By TANIKA GODBOLE
In 2021, Bhutan decriminalised homosexuality after King Druk Gyalpo signed off on a law amending the small Himalayan country’s penal code. Parts of the code had criminalised “sodomy or any other sexual conduct that is against the order of nature,” which was a thinly veiled reference to gay sex. Finance Minister Namgay Tshering, who had submitted the recommendation to repeal the penal code, said the sections had become a “stain” on the country’s reputation.
“There is a high degree of acceptability of the LGBT+ community in our society,” he said. Last month, Tashi Choden Chombal was crowned Miss Bhutan 2022, and will become the first openly lesbian woman to represent Bhutan in the Miss Universe 2022 pageant.
“Initially, it was a little difficult to make my family understand about my sexual orientation as I come from a very ‘straight’ and conservative family. But things have changed now, as they have accepted me as I am,” she told the South China Morning Post newspaper in an interview.
“There has been tremendous support for the first queer Miss Bhutan. She has become a queer icon now. This is reflective of the changing times,” said Namgay Zam, director of the Journalists’ Association of Bhutan and LGBTQ rights activist.
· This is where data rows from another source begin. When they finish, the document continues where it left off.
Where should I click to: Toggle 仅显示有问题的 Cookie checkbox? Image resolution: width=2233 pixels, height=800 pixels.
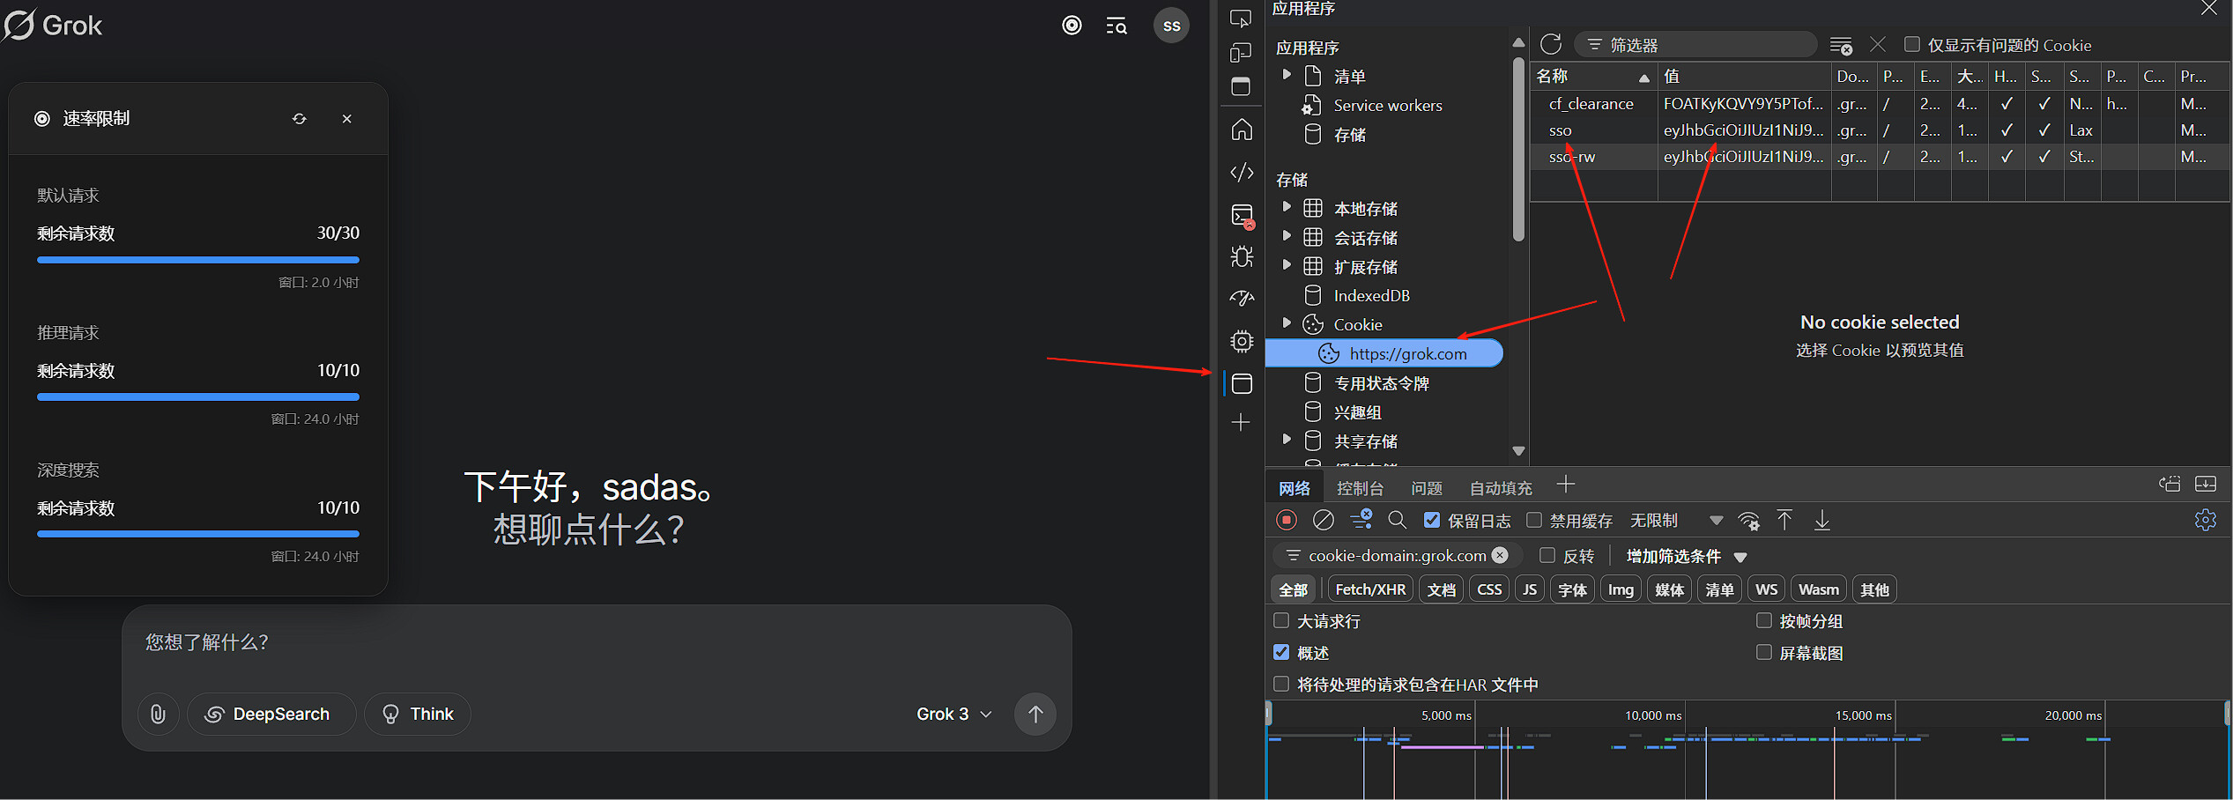1911,44
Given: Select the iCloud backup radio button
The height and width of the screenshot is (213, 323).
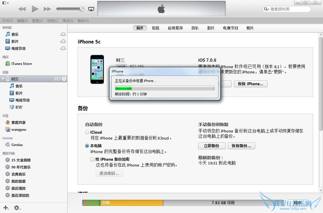Looking at the screenshot, I should [x=87, y=132].
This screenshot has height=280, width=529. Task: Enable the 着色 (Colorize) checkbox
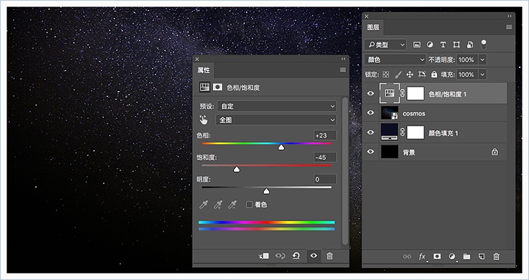click(x=249, y=205)
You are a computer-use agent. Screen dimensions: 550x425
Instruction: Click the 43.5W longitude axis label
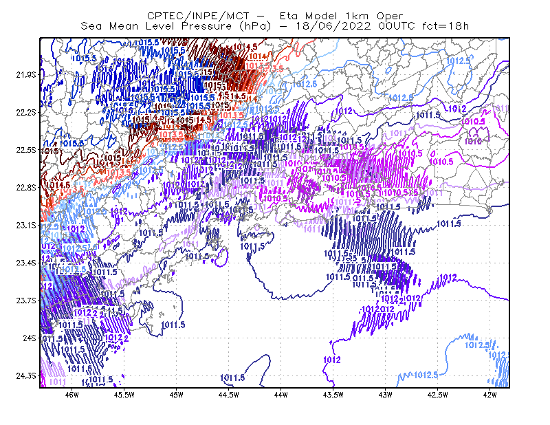333,395
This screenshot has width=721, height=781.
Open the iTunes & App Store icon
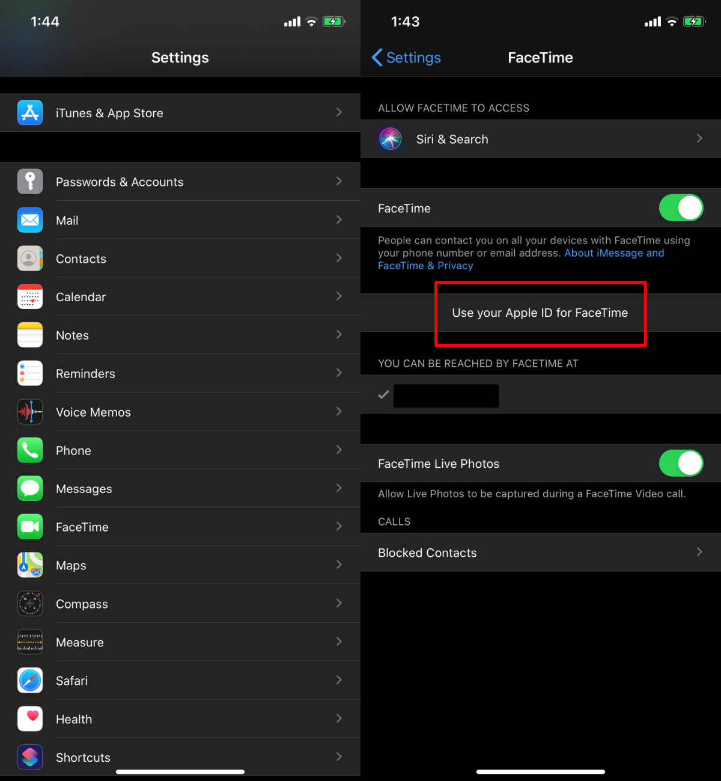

“There are no separate spaces for the queer population, but that’s really because people are not barred entry based on gender. Even the Royal Bhutan Police are queer-sensitive now,” Zam told DW. Almost 75% of Bhutan’s population of just over 770,000 practices Buddhism, and its constitution recognises it as the state religion. Buddhist philosophy does not oppose homosexuality.
However, a year after decriminalisation of homosexuality, LGBTQ activists say there is still little awareness about members of their community and the issues they face.
“There are a lot of misconceptions about the community, such as homosexuality being a choice,” Tashi Tsheten, a rights activist with Queer Voices Bhutan, told DW. “There is also a lack of awareness about different terminology, and what it means. People are still learning, and due to decriminalisation, they have become more open to learning,” Tsheten added. “People from the community don’t often talk about violence or persecution that they face,” the activist said.
Additionally, same-sex marriage is not yet legally recognised in Bhutan. Bhutan transitioned from an absolute monarchy to a constitutional state in 2008. Its penal code was set up in 2004. Much of the criminal code was adapted from the US legal system, according to research by legal scholars Dema Lham and Stanley Yeo. However, the sections prohibiting sodomy and “unnatural sex” were similar to those found in some other South Asian nations.
“Transwomen were the first visible members of the community here. They have told me that Bhutanese society in general is quite accepting,” said activist Zam. “Visibility has increased through advocacy by organisations. Even before the decriminalisation of homosexuality, several transwomen were able to officially change their names and gender,” Zam added.
Physiotherapist Passang Dorji came out on television in 2015 before decriminalisation. “Coming out on TV and telling my story, I think that the younger generation was inspired. This was mainly to make visible that our LGBT community exists in our beautiful Himalayan country, where we measure happiness more than the gross economic product. That was a silence-breaking moment for Bhutanese LGBT,” he said during the Salzburg Global LGBT Forum in 2016.